Human capital. We underestimate our people. Most employees are well-intentioned if hiring works. The real question is whether they're in the right roles. Do they come to work with purpose, or just for a paycheck? Companies love to say, “people are our biggest asset,” but often it's just talk. If people are leaving for raises elsewhere, why weren't they valued internally? Are we developing them? Do we have a succession plan? This is arguably the most important driver of value, and it's amazing how often it gets overlooked in both larger companies and small businesses.
How can small organizations create strategic value?
The answer is the same whether you're big or small: focus maniacally on the customer. Amazon's leadership principles are a great model—customer obsession (providing excellent customer service), thinking like an owner, invent and simplify, bias for action. Those principles are timeless. Size doesn't change the importance of that discipline. A differentiation strategy built around customer satisfaction and a unique selling proposition can help a company gain more customers and retain customers even in a crowded market.
How should leaders balance short-term profit pressure with long-term value creation?
Never underfund the long term. Amazon is a prime example of this. But not every company can do what Amazon does. 3M offers another model—they balance short, medium, and long-term goals simultaneously. They don't want to believe in a trade-off. They want to do well across all three horizons. That's one way to handle the tension without sacrificing the future for the present.

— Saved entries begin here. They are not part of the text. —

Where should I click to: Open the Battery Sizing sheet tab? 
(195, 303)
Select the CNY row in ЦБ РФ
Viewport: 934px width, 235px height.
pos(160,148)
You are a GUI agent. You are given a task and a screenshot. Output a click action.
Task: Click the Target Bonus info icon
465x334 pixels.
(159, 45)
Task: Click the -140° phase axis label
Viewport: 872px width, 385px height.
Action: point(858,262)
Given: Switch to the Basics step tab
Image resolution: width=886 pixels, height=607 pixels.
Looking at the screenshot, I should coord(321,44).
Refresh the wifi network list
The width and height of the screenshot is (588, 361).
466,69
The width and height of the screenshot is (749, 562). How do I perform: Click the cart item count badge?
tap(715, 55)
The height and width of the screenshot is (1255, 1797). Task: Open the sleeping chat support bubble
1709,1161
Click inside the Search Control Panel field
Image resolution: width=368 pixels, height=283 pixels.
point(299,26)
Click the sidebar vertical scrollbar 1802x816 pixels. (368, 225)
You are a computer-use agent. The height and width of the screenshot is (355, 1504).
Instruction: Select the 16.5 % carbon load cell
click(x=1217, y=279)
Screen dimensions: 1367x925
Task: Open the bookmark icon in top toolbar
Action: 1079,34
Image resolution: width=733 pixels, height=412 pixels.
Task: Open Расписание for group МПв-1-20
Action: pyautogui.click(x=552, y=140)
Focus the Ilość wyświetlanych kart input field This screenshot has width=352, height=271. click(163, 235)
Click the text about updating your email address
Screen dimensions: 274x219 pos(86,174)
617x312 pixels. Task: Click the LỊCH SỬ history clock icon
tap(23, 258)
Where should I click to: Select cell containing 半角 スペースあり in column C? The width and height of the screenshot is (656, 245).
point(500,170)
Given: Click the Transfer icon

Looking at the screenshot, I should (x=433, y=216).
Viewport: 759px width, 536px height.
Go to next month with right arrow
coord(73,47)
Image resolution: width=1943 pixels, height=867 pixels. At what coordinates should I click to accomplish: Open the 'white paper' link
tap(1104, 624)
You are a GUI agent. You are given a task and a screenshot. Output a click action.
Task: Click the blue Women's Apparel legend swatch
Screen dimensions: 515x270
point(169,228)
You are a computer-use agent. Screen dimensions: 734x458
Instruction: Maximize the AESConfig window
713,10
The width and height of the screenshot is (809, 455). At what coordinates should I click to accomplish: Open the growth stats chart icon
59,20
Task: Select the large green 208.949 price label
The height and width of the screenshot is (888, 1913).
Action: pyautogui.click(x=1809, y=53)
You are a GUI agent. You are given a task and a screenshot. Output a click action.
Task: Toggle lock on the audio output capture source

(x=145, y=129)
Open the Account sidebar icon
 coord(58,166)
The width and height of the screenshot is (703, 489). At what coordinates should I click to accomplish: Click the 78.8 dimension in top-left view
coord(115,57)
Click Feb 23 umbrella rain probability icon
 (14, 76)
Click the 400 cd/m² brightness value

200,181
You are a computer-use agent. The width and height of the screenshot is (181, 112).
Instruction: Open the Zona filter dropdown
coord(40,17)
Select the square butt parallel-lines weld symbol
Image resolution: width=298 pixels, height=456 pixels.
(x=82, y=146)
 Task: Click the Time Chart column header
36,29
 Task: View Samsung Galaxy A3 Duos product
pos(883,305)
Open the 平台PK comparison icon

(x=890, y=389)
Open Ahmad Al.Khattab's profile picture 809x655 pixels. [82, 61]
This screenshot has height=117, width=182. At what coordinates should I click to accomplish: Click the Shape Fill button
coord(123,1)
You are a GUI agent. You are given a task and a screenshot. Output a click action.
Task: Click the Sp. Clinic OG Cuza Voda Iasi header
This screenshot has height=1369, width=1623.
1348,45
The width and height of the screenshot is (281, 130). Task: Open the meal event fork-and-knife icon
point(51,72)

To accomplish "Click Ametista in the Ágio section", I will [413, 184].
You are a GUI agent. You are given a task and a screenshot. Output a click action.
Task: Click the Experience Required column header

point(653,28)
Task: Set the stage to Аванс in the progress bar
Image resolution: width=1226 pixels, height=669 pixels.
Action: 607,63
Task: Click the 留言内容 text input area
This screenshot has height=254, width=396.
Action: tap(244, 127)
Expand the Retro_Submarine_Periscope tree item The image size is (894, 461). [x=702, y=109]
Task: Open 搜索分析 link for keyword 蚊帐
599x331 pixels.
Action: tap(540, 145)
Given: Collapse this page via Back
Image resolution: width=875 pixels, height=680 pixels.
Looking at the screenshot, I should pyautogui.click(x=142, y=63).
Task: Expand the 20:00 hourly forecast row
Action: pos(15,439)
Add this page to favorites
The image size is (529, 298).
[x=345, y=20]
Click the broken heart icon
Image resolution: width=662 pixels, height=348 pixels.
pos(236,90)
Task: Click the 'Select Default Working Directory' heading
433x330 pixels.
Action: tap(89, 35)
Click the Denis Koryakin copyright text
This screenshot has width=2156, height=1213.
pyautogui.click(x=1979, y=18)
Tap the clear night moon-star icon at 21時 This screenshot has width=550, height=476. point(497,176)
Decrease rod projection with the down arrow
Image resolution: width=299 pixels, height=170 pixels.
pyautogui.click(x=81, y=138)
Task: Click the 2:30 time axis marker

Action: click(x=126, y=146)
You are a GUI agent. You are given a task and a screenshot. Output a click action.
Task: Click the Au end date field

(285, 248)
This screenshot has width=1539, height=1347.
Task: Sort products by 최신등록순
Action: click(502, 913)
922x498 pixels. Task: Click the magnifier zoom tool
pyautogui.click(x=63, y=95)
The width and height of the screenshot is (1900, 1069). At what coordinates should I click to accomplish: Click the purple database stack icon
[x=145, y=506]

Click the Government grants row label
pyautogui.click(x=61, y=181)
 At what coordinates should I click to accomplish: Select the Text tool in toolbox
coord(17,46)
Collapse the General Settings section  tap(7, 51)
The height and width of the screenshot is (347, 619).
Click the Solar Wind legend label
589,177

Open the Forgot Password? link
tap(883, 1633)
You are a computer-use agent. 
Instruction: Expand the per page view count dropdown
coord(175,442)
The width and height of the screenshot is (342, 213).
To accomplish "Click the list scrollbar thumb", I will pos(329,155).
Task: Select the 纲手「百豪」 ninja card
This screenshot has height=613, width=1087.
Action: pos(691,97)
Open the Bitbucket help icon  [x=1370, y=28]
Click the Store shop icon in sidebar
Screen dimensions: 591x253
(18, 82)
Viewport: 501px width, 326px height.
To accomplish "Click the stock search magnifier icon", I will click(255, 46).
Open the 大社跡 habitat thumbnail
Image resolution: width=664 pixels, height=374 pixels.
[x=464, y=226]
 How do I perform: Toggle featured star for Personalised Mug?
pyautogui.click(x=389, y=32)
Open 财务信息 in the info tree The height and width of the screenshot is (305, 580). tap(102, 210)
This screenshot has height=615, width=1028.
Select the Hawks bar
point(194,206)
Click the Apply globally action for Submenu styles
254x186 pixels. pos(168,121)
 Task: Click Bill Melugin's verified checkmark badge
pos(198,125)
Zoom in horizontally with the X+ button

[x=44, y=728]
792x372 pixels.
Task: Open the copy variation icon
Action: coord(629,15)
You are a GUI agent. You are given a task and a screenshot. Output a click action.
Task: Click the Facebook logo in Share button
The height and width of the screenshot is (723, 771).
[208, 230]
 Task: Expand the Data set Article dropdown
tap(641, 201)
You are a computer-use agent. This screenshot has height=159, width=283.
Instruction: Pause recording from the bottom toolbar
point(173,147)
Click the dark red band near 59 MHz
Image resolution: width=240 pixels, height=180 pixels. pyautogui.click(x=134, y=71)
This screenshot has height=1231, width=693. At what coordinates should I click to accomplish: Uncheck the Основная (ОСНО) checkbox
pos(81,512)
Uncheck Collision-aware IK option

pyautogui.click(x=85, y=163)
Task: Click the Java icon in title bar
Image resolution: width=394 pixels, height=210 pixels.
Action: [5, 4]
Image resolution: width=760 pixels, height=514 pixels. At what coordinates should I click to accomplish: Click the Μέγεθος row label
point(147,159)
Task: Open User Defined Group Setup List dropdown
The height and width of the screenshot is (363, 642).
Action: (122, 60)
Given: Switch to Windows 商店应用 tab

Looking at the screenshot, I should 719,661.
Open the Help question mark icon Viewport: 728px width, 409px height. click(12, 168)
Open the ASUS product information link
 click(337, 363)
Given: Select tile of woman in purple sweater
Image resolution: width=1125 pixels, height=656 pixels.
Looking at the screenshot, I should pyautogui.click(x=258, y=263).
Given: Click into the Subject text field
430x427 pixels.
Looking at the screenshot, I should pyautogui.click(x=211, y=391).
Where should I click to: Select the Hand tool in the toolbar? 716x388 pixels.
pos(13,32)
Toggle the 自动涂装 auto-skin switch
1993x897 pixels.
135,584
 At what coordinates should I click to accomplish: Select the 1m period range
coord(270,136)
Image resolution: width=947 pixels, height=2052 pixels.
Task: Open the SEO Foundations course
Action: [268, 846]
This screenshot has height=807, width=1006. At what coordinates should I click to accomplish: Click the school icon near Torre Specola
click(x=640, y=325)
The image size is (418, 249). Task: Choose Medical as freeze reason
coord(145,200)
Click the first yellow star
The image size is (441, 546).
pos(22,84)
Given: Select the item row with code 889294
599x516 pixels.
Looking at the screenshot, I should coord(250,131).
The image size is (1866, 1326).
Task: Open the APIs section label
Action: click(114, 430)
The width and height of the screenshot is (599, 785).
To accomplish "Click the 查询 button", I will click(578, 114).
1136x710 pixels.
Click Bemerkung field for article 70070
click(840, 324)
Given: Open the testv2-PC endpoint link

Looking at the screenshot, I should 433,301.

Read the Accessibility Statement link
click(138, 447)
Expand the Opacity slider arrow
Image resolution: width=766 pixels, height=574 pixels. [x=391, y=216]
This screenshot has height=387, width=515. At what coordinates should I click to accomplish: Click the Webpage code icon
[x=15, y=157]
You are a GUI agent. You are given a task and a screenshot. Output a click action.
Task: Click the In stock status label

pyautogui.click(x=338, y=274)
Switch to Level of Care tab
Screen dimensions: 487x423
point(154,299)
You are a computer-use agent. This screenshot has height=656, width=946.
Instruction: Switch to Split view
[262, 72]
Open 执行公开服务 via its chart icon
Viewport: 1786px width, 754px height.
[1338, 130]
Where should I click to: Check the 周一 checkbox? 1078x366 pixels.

How do you know when it’s time to pause or stop a heavy growth investment?
Give it at least three to five years. Too often companies pull funding too soon, the initiative fails, and then they say, “See? It didn't work.” That's self-fulfilling. If after five years it still isn't working, then yes, stop. The same logic applies to acquisitions—if it won't pay off within five years, be very cautious about making that initial investment.
Is creating value for shareholders the same as creating value for stakeholders?
Not always. It’s very difficult to be equally good to all stakeholders. Take Costco: they treat customers and employees very well, but by necessity they push hard on suppliers. Unless you’re extremely profitable, like Google, it’s hard to serve everyone at the same level. Companies need to be clear about which stakeholders matter most to their strategy.
What leadership move delivers the biggest payoff for value creation?
Focus on the customer. Think like an owner. When in doubt, those two principles will serve you better than anything else.
What’s the secret to creating competitive value that can be sustained?
Same answer: customer focus. Understand who your customers are, why they buy from you, why competitors can't imitate you (what's your competitive edge), how big your market share is, and what your distribution looks like. If customers don't support you, nothing else matters.
Many businesses fail when they confuse solving their own problems with solving customer problems. Do you agree?
Yes, but with nuance. Some firms build high-quality products but never make money. Early VC-backed companies often fall into this trap—customers love the free product or service, but the business can't sustain itself. Customer obsession is critical, but without profitability it won't last.
What can executives expect from your Strategic Value Creation program?
What we try to do with the Strategic Value Creation: Transform Strategy Into Sustainable Advantage program is to make it very applied. We go through the seven drivers of value creation—purpose, product market, human capital, costs, tech, capital allocation, and stewardship—and stress test them with real-world cases. Participants work through examples, hear from leaders in practice, and debate with peers. It's not about abstract slides; it's about sharpening your ability to spot blind spots, push back on wishful thinking, and figure out where the real value in a business comes from.